I am trying to understand the behaviour of the yield statement by building a generator which behaves similarly to the 'enumerate' built-in function but I am witnessing inconsistencies depending on how I iterate through it.
def enumerate(sequence, start=0):
n = start
for elem in sequence:
print("Before the 'yield' statement in the generator, n = {}".format(n))
yield n, elem
n += 1
print("After the 'yield' statement in the generator, n = {}".format(n))
My understanding of generators is that the execution of the code will stop once a yield statement has been reached, upon which it returns a value. This matches what I get with the script below.
a = 'foo'
b = enumerate(a)
n1,v1 = next(b)
print('n1 = {}, v1 = {}\n'.format(n1,v1))
n2,v2 = next(b)
print('n2 = {}, v2 = {}'.format(n2,v2))
In this case, the generator seems to stop exactly at the yield statement and resumes in the n+=1 one with the second 'next' statement:
Before the 'yield' statement in the generator, n = 0
n1 = 0, v1 = f
After the 'yield' statement in the generator, n = 1
Before the 'yield' statement in the generator, n = 1
n2 = 1, v2 = o
However, if I use the for loop below, the generator does not seem to stop at the yield statement.

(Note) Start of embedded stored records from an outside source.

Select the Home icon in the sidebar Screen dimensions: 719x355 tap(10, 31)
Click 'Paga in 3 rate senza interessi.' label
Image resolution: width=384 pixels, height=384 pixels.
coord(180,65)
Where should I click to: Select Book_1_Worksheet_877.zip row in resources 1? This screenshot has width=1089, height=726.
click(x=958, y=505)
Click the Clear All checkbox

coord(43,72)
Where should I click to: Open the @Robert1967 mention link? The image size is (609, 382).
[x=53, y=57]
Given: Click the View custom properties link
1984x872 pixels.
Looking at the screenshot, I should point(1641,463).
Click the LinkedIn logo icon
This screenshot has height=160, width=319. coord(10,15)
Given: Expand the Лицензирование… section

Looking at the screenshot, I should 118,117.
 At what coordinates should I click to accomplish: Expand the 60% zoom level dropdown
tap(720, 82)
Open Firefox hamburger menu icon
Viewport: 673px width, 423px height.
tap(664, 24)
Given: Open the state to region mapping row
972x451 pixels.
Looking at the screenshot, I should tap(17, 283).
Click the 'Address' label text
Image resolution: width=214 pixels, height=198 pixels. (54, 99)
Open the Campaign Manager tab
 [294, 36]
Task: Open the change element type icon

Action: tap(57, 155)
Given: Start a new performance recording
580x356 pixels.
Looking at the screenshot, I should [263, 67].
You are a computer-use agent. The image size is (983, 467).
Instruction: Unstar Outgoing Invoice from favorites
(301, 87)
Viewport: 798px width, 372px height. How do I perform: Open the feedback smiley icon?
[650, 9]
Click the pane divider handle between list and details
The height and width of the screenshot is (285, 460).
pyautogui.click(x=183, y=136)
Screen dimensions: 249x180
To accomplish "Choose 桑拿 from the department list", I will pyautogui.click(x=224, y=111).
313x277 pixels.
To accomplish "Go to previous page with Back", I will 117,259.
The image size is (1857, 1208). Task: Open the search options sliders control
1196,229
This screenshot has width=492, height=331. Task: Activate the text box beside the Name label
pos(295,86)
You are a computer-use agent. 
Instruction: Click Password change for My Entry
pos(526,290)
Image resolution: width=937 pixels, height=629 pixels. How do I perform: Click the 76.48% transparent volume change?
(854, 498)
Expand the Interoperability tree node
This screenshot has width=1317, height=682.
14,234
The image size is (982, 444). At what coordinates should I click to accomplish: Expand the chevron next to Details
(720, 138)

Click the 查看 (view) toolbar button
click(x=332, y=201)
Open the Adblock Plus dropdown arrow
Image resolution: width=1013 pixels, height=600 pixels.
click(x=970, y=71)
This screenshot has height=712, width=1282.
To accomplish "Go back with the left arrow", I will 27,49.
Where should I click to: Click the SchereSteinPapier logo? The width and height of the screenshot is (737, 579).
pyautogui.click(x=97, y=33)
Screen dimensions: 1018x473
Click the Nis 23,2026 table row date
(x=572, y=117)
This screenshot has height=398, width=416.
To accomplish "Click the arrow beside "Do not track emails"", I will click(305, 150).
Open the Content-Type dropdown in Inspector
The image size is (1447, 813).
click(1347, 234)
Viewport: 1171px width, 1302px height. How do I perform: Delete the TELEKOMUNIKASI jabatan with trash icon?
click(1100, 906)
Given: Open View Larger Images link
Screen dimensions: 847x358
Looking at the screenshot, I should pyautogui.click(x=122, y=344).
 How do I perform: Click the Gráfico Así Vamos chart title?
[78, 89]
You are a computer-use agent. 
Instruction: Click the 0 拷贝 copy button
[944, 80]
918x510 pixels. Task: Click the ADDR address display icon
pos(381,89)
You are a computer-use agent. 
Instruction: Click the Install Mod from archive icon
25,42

for n,v in enumerate(a[0:1]):
print('n = {}, v = {}'.format(n,v))
This is what I get:
Before the 'yield' statement in the generator, n = 0
n = 0, v = f
After the 'yield' statement in the generator, n = 1
Edit taking comments into account
I realise I'm iterating over just one element, but I was not expecting to see the very last "After the 'yield' statement in the generator" sentence (which appears even if I iterate over ALL the elements.
print('\n\n')
for n,v in enumerate(a):
print('n = {}, v = {}'.format(n,v))
Before the 'yield' statement in the generator, n = 0
n = 0, v = f
After the 'yield' statement in the generator, n = 1
Before the 'yield' statement in the generator, n = 1
n = 1, v = o
After the 'yield' statement in the generator, n = 2
Before the 'yield' statement in the generator, n = 2
n = 2, v = o
After the 'yield' statement in the generator, n = 3
Why does this happen?
The fundamental issue here is that you are confusing the fact that you know when the generator will be exhausted just by looking at it, with the fact that Python can only know by running the code. When Python reaches the yield
that you consider to be the last one, it does not actually know that it is the last one. What if your generator looked like this:
def enumeratex(x, start=0):
for elem in x:
yield start, x
start += 1
yield start, None
Here, for reasons no one will ever know, a final None
element is returned after the main generator loop. Python would have no way of knowing that the generator is done until you either
In versions before Python 3.7, generators could raise StopIteration
to indicate termination. In fact, a return statement would be equivalent to either raise StopIteration
(if returning None
) or raise StopIteration(return_value)
.
So while the exact manner in which you tell Python to end the generator is up to you, you do have to be explicit about it. A yield
does not by itself end the generator.
TL;DR
All of the code in a loop in a generator will always run, even after the last value has been yielded because Python can only know it was the last value by actually executing all the code.